EXERCISE AIM.
From the line containing "The image size is (1000, 800)." through the last line of the listing, output each line exactly as it stands. Omit pictures.

DATA RECORDS.
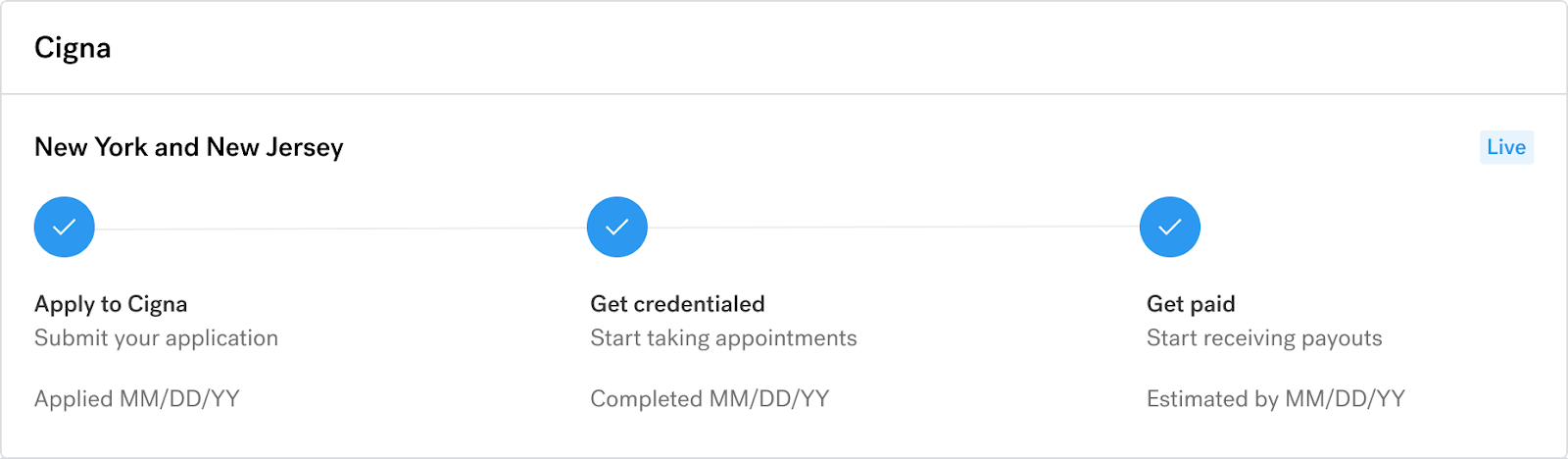The image size is (1568, 459).
Task: Click the Start taking appointments text
Action: (723, 338)
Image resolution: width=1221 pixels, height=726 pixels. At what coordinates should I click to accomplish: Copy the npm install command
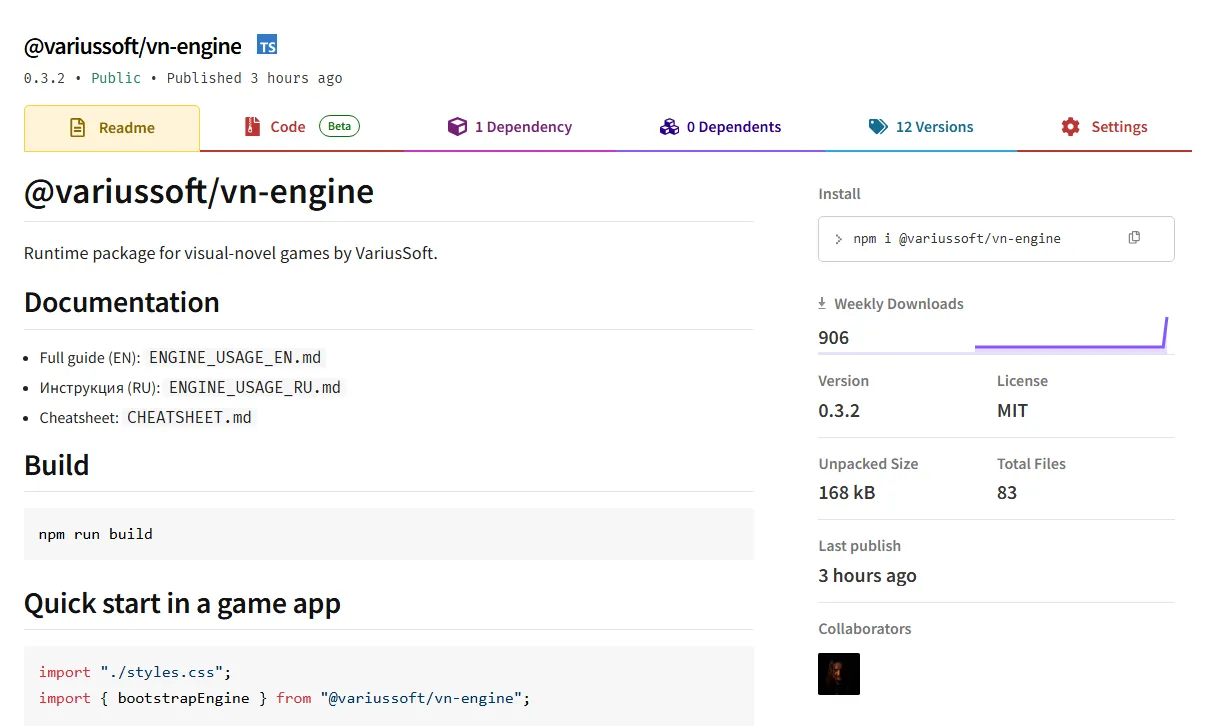click(x=1134, y=238)
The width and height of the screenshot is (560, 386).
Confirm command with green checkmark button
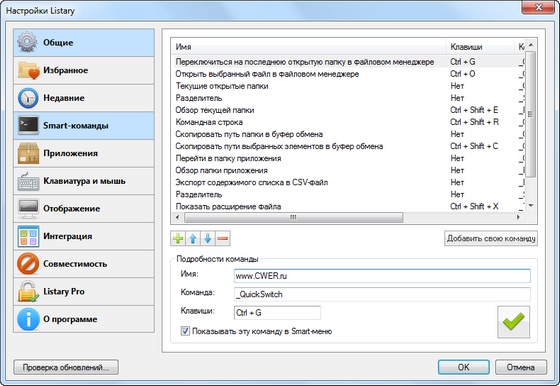pyautogui.click(x=514, y=322)
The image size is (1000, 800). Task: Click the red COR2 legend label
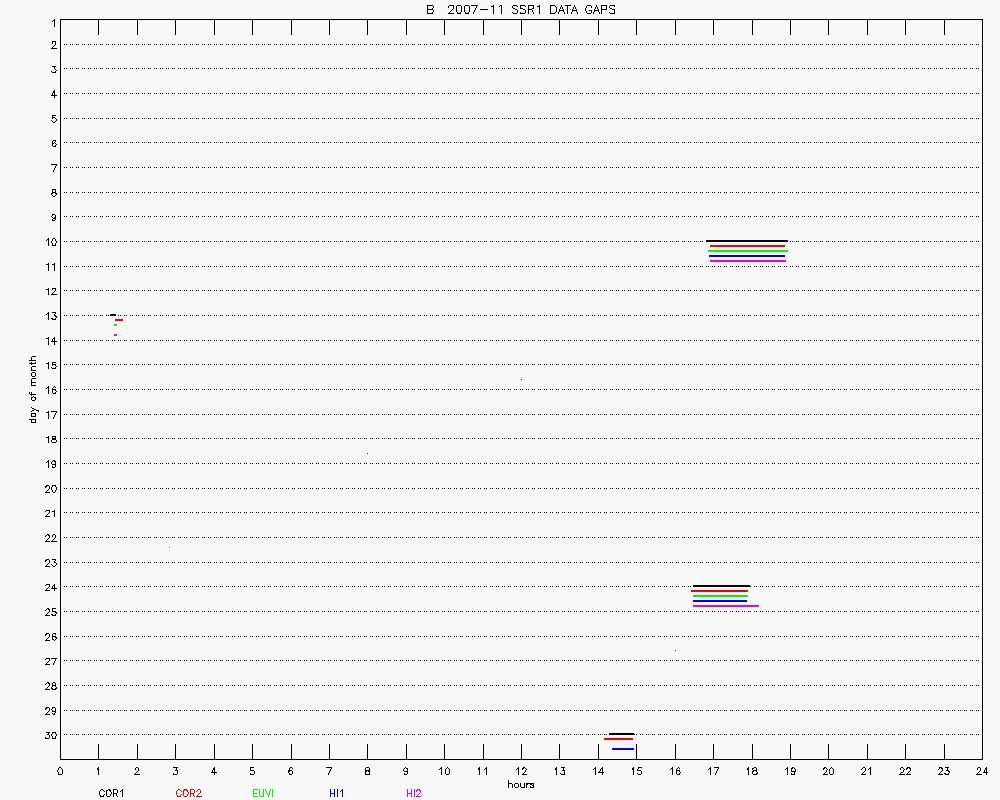188,793
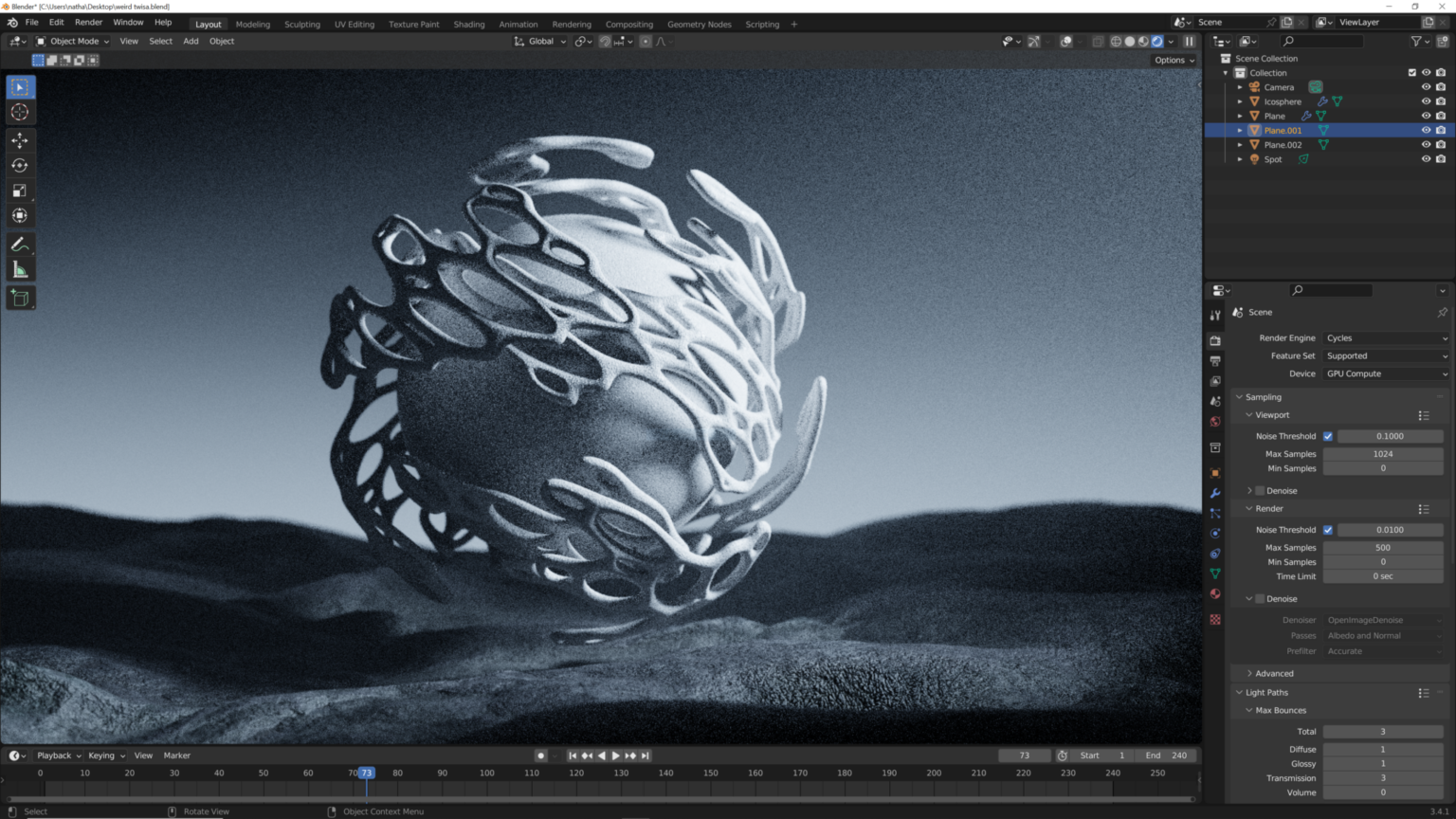Screen dimensions: 1456x819
Task: Activate the Rotate tool
Action: coord(20,165)
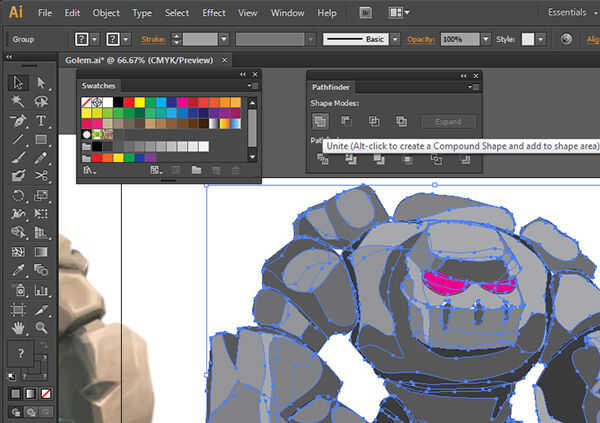
Task: Pick the yellow swatch in Swatches
Action: tap(139, 102)
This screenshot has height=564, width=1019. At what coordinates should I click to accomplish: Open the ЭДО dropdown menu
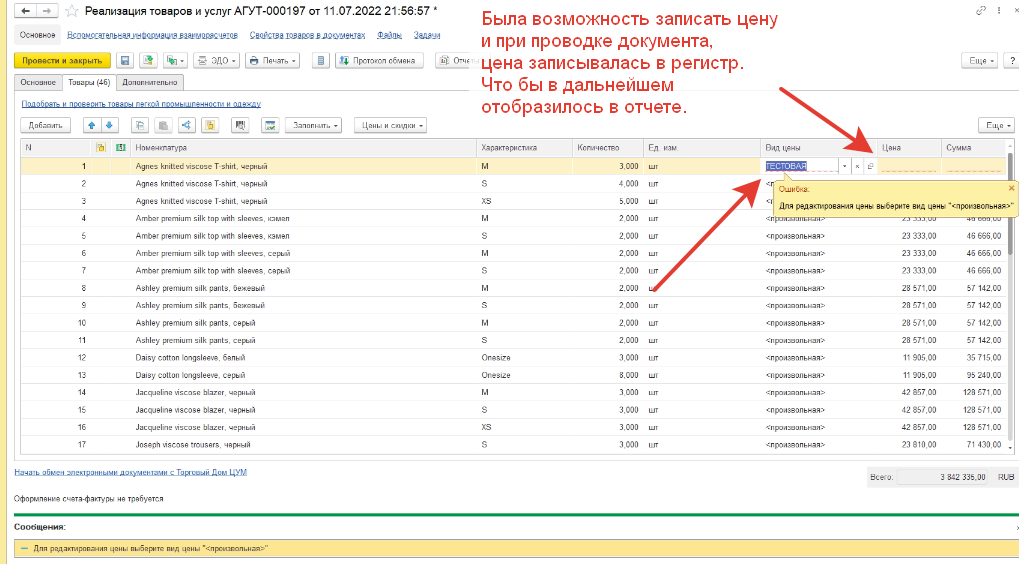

EXERCISE OUTPUT.
The image size is (1000, 800). Task: Click the red COR2 legend label
188,793
Screen dimensions: 1456x819
Task: Activate the Rotate tool
Action: coord(20,165)
Task: Pick the yellow swatch in Swatches
Action: tap(139, 102)
This screenshot has height=564, width=1019. At what coordinates should I click to accomplish: Open the ЭДО dropdown menu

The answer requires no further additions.